* [The problem]
Please update these records, replacing "Whistleblowing" with "Segnalazioni" and leaving everything else unchanged.
* * *
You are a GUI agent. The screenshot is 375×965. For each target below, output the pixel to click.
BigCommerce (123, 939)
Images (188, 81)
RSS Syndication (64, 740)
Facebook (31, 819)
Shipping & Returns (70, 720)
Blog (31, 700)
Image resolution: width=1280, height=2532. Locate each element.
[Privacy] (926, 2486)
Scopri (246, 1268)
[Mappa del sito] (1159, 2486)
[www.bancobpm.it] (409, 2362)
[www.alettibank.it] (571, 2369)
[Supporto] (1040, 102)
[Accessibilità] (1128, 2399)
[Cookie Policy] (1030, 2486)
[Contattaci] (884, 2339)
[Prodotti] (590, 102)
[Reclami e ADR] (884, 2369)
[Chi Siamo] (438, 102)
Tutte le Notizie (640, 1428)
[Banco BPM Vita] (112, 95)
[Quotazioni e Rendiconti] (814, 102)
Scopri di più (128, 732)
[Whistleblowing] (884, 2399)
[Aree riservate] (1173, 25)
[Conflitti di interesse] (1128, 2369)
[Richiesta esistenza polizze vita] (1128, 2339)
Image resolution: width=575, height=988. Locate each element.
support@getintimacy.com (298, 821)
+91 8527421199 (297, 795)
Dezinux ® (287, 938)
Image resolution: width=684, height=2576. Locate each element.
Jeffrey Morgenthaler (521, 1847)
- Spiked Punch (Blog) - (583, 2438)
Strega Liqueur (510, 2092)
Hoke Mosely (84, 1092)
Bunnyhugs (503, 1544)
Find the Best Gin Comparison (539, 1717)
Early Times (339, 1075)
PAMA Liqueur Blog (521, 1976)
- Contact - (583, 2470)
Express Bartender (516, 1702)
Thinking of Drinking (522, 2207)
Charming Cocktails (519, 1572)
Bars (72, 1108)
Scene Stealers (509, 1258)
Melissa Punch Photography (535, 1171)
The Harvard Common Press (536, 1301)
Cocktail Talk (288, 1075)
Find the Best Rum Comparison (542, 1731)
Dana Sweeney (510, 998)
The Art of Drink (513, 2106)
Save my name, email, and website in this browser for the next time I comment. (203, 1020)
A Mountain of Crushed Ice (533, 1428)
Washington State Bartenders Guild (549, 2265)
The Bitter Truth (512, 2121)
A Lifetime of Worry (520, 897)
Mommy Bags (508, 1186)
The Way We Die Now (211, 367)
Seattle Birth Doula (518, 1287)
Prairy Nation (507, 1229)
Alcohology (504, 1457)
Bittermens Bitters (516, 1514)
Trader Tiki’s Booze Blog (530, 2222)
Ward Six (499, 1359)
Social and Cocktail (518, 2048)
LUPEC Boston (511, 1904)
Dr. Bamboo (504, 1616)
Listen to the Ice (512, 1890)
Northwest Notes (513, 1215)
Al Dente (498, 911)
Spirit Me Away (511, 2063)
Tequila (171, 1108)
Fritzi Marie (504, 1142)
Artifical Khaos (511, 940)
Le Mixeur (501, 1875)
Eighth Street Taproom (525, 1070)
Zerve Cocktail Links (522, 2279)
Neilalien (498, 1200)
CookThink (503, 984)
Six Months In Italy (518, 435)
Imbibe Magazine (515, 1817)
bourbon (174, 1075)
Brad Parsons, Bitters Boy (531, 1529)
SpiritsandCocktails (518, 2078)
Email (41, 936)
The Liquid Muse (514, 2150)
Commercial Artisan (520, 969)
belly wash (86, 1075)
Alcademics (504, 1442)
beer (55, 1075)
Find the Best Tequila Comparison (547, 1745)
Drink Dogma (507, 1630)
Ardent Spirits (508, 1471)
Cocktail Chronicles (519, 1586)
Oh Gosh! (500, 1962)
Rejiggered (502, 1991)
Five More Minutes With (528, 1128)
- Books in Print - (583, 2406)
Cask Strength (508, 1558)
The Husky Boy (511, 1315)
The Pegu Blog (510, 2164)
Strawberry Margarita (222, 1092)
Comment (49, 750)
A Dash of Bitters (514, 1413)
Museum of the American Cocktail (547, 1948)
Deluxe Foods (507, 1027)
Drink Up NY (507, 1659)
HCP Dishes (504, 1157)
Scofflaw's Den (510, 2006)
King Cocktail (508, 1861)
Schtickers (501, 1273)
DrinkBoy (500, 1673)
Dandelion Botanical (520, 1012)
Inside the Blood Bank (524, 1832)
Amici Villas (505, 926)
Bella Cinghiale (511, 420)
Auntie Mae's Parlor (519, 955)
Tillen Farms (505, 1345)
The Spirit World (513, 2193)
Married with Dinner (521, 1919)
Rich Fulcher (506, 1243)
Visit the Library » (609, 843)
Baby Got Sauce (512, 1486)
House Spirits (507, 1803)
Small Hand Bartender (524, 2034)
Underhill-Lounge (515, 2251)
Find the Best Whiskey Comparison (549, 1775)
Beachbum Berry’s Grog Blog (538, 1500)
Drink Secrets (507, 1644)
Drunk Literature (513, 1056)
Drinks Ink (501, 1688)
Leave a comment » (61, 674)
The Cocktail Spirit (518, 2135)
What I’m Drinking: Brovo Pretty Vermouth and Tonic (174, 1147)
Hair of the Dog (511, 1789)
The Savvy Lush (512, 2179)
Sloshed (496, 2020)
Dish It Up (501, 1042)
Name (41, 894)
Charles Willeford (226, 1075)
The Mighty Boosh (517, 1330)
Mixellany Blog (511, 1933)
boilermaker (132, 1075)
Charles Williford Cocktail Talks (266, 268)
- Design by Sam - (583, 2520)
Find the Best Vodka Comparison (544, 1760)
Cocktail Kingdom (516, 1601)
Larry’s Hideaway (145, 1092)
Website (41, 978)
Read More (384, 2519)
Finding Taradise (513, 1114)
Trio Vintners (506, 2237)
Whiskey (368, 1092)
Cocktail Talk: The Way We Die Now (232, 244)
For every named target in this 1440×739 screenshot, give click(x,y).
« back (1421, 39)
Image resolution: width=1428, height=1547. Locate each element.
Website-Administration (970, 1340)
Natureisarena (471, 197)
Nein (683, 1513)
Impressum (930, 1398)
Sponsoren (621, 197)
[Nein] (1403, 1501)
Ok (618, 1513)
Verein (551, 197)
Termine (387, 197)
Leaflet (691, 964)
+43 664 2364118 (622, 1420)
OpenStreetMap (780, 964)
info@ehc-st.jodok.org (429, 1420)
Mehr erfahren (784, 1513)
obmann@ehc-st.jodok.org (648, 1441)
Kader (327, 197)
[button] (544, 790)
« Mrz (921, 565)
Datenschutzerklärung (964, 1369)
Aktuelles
* * *
* [Solution to the problem]
You are a GUI agent. The screenshot is 375×965. For each target below, output the pixel to click.
BigCommerce (123, 939)
Images (188, 81)
RSS Syndication (64, 740)
Facebook (31, 819)
Shipping & Returns (70, 720)
Blog (31, 700)
Image resolution: width=1280, height=2532. Locate each element.
[Privacy] (926, 2486)
Scopri (246, 1268)
[Mappa del sito] (1159, 2486)
[www.bancobpm.it] (409, 2362)
[www.alettibank.it] (571, 2369)
[Supporto] (1040, 102)
[Accessibilità] (1128, 2399)
[Cookie Policy] (1030, 2486)
[Contattaci] (884, 2339)
[Prodotti] (590, 102)
[Reclami e ADR] (884, 2369)
[Chi Siamo] (438, 102)
Tutte le Notizie (640, 1428)
[Banco BPM Vita] (112, 95)
[Quotazioni e Rendiconti] (814, 102)
Scopri di più (128, 732)
[Segnalazioni] (884, 2399)
[Aree riservate] (1173, 25)
[Conflitti di interesse] (1128, 2369)
[Richiesta esistenza polizze vita] (1128, 2339)
Image resolution: width=575, height=988. Locate each element.
support@getintimacy.com (298, 821)
+91 8527421199 (297, 795)
Dezinux ® (287, 938)
Image resolution: width=684, height=2576. Locate each element.
Jeffrey Morgenthaler (521, 1847)
- Spiked Punch (Blog) - (583, 2438)
Strega Liqueur (510, 2092)
Hoke Mosely (84, 1092)
Bunnyhugs (503, 1544)
Find the Best Gin Comparison (539, 1717)
Early Times (339, 1075)
PAMA Liqueur Blog (521, 1976)
- Contact - (583, 2470)
Express Bartender (516, 1702)
Thinking of Drinking (522, 2207)
Charming Cocktails (519, 1572)
Bars (72, 1108)
Scene Stealers (509, 1258)
Melissa Punch Photography (535, 1171)
The Harvard Common Press (536, 1301)
Cocktail Talk (288, 1075)
Find the Best Rum Comparison (542, 1731)
Dana Sweeney (510, 998)
The Art of Drink (513, 2106)
Save my name, email, and website in this browser for the next time I comment. (203, 1020)
A Mountain of Crushed Ice (533, 1428)
Washington State Bartenders Guild (549, 2265)
The Bitter Truth (512, 2121)
A Lifetime of Worry (520, 897)
Mommy Bags (508, 1186)
The Way We Die Now (211, 367)
Seattle Birth Doula (518, 1287)
Prairy Nation (507, 1229)
Alcohology (504, 1457)
Bittermens Bitters (516, 1514)
Trader Tiki’s Booze Blog (530, 2222)
Ward Six (499, 1359)
Social and Cocktail (518, 2048)
LUPEC Boston (511, 1904)
Dr. Bamboo (504, 1616)
Listen to the Ice (512, 1890)
Northwest Notes (513, 1215)
Al Dente (498, 911)
Spirit Me Away (511, 2063)
Tequila (171, 1108)
Fritzi Marie (504, 1142)
Artifical Khaos (511, 940)
Le Mixeur (501, 1875)
Eighth Street Taproom (525, 1070)
Zerve Cocktail Links (522, 2279)
Neilalien (498, 1200)
CookThink (503, 984)
Six Months In Italy (518, 435)
Imbibe Magazine (515, 1817)
bourbon (174, 1075)
Brad Parsons, Bitters Boy (531, 1529)
SpiritsandCocktails (518, 2078)
Email (41, 936)
The Liquid Muse (514, 2150)
Commercial Artisan (520, 969)
belly wash (86, 1075)
Alcademics (504, 1442)
beer (55, 1075)
Find the Best Tequila Comparison (547, 1745)
Drink Dogma (507, 1630)
Ardent Spirits (508, 1471)
Cocktail Chronicles (519, 1586)
Oh Gosh! (500, 1962)
Rejiggered (502, 1991)
Five More Minutes With (528, 1128)
- Books in Print - (583, 2406)
Cask Strength (508, 1558)
The Husky Boy (511, 1315)
The Pegu Blog (510, 2164)
Strawberry Margarita (222, 1092)
Comment (49, 750)
A Dash of Bitters (514, 1413)
Museum of the American Cocktail (547, 1948)
Deluxe Foods (507, 1027)
Drink Up NY (507, 1659)
HCP Dishes (504, 1157)
Scofflaw's Den (510, 2006)
King Cocktail (508, 1861)
Schtickers (501, 1273)
DrinkBoy (500, 1673)
Dandelion Botanical (520, 1012)
Inside the Blood Bank (524, 1832)
Amici Villas (505, 926)
Bella Cinghiale (511, 420)
Auntie Mae's Parlor (519, 955)
Tillen Farms (505, 1345)
The Spirit World (513, 2193)
Married with Dinner (521, 1919)
Rich Fulcher (506, 1243)
Visit the Library » (609, 843)
Baby Got Sauce (512, 1486)
House Spirits (507, 1803)
Small Hand Bartender (524, 2034)
Underhill-Lounge (515, 2251)
Find the Best Whiskey Comparison (549, 1775)
Beachbum Berry’s Grog Blog (538, 1500)
Drink Secrets (507, 1644)
Drunk Literature (513, 1056)
Drinks Ink (501, 1688)
Leave a comment » (61, 674)
The Cocktail Spirit (518, 2135)
What I’m Drinking: Brovo Pretty Vermouth and Tonic (174, 1147)
Hair of the Dog (511, 1789)
The Savvy Lush (512, 2179)
Sloshed (496, 2020)
Dish It Up (501, 1042)
Name (41, 894)
Charles Willeford (226, 1075)
The Mighty Boosh (517, 1330)
Mixellany Blog (511, 1933)
boilermaker (132, 1075)
Charles Williford Cocktail Talks (266, 268)
- Design by Sam - (583, 2520)
Find the Best Vodka Comparison (544, 1760)
Cocktail Kingdom (516, 1601)
Larry’s Hideaway (145, 1092)
Website (41, 978)
Read More (384, 2519)
Finding Taradise (513, 1114)
Trio Vintners (506, 2237)
Whiskey (368, 1092)
Cocktail Talk: The Way We Die Now (232, 244)
For every named target in this 1440×739 screenshot, give click(x,y).
« back (1421, 39)
Image resolution: width=1428, height=1547. Locate each element.
Website-Administration (970, 1340)
Natureisarena (471, 197)
Nein (683, 1513)
Impressum (930, 1398)
Sponsoren (621, 197)
[Nein] (1403, 1501)
Ok (618, 1513)
Verein (551, 197)
Termine (387, 197)
Leaflet (691, 964)
+43 664 2364118 (622, 1420)
OpenStreetMap (780, 964)
info@ehc-st.jodok.org (429, 1420)
Mehr erfahren (784, 1513)
obmann@ehc-st.jodok.org (648, 1441)
Kader (327, 197)
[button] (544, 790)
« Mrz (921, 565)
Datenschutzerklärung (964, 1369)
Aktuelles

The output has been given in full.